I didn’t get a chance to post this yesterday for Mother’s Day, but I couldn’t skip this opportunity to call out some remarkable endurance mothers who managed to breastfeed while covering crazy mileage. Below is an excerpt from my new book, Daughters of Distance, dedicated to supporting and empowering women in endurance. You can purchase the entire book here.
There’s a photo of endurance trail runner Emma Roca with her three children at a cross-country ski resort in France that strikes me as a raw image of motherhood.
Emma is in full racing gear sitting in what appears to be the back of a car. She’s wearing a Buff company jersey, a buff on her head, sunglasses on top of her buff, and GPS strapped to her wrist. She is obviously ready to run.
Except…her shirt is halfway up her chest and her breasts are exposed with two beautiful half-asleep babies feeding on both sides. Peeking out underneath her cleavage is a heart rate monitor strap. Emma is wearing a huge, makeup-less smile with one more golden-haired, droopy-eyed toddler hanging contentedly off her neck. Emma’s husband, David, was out training when this photo was taken. Right after him, Emma trained.
As serene and iconic as Emma Roca’s photo is, the real story isn’t how easy she makes it look, but how hard it really is. When iRunFar asked Emma what the hardest and most fulfilling experiences in her athletic career were, she said it was training while breastfeeding.
Keep in mind: this is from a woman who has raced in extreme cold and extreme heat, pushing through hallucinations and severe sleep deprivation. She has suffered from a foot infection and has broken her wrist only to continue cycling (a teammate had to change the gears for her). She has raced duathlons, triathlons and adventure races. She has won world championships. She describes some of these experiences as difficult, and then puts breastfeeding at the top of the list.
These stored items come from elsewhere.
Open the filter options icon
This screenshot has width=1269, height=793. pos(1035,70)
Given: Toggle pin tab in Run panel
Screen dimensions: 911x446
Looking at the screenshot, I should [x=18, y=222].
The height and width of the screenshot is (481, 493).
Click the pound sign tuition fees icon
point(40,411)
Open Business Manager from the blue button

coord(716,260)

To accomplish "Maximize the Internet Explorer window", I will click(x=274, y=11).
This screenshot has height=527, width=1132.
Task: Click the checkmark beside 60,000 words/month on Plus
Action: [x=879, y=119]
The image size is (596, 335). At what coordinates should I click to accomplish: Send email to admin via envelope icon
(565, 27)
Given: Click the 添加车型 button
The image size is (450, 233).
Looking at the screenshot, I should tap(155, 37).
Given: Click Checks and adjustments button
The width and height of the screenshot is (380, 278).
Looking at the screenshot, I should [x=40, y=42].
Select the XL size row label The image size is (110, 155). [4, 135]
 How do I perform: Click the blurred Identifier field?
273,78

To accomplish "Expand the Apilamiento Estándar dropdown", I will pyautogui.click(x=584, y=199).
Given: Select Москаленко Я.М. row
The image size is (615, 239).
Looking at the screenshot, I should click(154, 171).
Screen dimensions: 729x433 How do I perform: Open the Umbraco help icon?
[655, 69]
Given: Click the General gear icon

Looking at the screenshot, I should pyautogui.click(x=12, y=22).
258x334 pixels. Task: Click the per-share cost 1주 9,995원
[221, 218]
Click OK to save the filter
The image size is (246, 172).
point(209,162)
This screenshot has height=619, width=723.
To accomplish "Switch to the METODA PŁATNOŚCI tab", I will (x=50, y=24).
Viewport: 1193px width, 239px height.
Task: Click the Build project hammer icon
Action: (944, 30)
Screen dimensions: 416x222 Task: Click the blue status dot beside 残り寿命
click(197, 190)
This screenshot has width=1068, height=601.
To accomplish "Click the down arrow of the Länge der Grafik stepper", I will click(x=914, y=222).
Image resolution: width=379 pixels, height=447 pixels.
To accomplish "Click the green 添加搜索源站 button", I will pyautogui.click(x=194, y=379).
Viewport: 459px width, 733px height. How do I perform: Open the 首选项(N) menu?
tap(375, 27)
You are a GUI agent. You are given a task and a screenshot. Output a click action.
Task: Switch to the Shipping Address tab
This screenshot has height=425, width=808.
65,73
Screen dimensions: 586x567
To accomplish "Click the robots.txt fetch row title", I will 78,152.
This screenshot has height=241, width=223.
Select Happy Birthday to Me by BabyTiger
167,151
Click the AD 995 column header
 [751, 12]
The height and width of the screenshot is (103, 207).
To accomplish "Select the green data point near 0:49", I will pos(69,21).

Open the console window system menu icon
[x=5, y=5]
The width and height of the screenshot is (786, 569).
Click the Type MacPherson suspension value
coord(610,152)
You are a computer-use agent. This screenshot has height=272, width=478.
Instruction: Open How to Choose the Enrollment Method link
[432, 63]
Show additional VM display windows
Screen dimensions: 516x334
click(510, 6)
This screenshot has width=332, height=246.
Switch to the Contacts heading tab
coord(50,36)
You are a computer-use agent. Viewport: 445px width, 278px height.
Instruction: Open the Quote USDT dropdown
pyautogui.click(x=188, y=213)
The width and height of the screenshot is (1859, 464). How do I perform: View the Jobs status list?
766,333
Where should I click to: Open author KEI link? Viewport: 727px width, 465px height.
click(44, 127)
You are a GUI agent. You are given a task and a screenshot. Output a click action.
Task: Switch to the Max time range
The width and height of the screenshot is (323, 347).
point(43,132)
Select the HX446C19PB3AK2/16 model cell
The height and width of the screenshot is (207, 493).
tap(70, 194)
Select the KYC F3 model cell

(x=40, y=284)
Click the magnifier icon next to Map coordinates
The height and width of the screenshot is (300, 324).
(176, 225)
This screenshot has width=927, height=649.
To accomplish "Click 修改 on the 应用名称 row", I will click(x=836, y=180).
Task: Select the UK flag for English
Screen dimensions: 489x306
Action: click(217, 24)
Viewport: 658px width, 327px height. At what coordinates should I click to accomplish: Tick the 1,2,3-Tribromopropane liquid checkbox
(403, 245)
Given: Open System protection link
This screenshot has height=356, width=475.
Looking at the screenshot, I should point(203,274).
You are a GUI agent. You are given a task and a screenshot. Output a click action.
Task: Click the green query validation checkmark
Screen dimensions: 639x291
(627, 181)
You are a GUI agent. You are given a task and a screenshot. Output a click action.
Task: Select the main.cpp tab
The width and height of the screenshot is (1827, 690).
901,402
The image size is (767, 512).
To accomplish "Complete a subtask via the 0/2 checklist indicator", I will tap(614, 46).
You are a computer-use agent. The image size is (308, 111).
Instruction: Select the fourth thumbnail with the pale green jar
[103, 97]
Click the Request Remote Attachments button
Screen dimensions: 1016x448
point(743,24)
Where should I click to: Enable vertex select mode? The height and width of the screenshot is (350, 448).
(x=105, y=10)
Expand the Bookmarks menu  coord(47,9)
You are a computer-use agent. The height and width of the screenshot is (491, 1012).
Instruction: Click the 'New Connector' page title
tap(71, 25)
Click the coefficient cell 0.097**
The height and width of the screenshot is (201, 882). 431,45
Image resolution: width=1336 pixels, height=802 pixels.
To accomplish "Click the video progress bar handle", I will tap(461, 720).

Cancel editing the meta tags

To keep her production of milk going, Emma would pump her breasts during adventure races, then drink her own milk. She would tell her team it was her magic potion. Other women reported using fenugreek to maintain or increase milk production.
Some other examples of breastfeeding trail mamas include:
- Emily Baer
This ultrarunner was mentioned in Born to Run for her feat at the 2007 Hardrock 100: she completed the race while stopping at every aid station to breastfeed her infant son. Despite the delay, she still finished eighth overall, besting ninety other infant-less men and women.
- Jennifer Benna
For the entire running season of 2011, Jennifer had a tiny breast-seeking infant nearby. She ran the Way Too Cool 50K at five months post-partum, and during the Tahoe Rim Trail 100 she instructed her dad to meet her with a breast pump so she could race near the front of the pack. She remained competitive despite the sleep deprivation of being a new mom and the stress of moving to a new city. Jennifer found herself running faster so she could get home to her baby girl.
- Liza Howard
At the age of 42, Liza Howard set a course record at the Umstead 100 by running a 15:07 while stopping several times to use a breast pump on the floor of an outhouse. Liza stayed close to her baby during training by running up to 40 miles on a treadmill in her garage. She started her 40-miler at 9 p.m. and marked off every mile on a white board.
- Jennifer Pinarski
Jennifer Pinarski ran the Winnipeg Birds Hill Sprint Triathlon when her son was five months old. She nursed him ten minutes before the start, although trying to breastfeed in a wet suit was a challenge. By the end of her race, her breasts were sore from being crammed into racing gear but she managed to clock a personal record.
- Kelly Gould
Kelly Gould took on the challenge of Ragnar SoCal when her son was 17 months old. She covered a 200-mile relay with a team of 12 other mothers. They called themselves Team RIOT Moms. Kelly had to leave for her race before her baby was awake, so she pumped before she left. Her husband then met her at designated points along the course so she could nurse and she continued pumping in the team van. Team RIOT moms completed 200 miles from Huntington Beach to San Diego in 32 hours.
- Barbara Olmer
Barbara finished the Rocky Racoon 100 in 2013 while stopping to pump every 20 miles. She estimates she lost about 20 minutes of running time at every pump break. She struggled with nutrient depletion and a pulled groin, but when she finished she was presented with an award for “Most Miles Breastfed.” Her Rocky Raccoon finish now means more to her than her Hardrock buckle. Barbara writes, “All you new mothers—go run and fear not; the mind will take you places you never imagined and the body will follow suit.”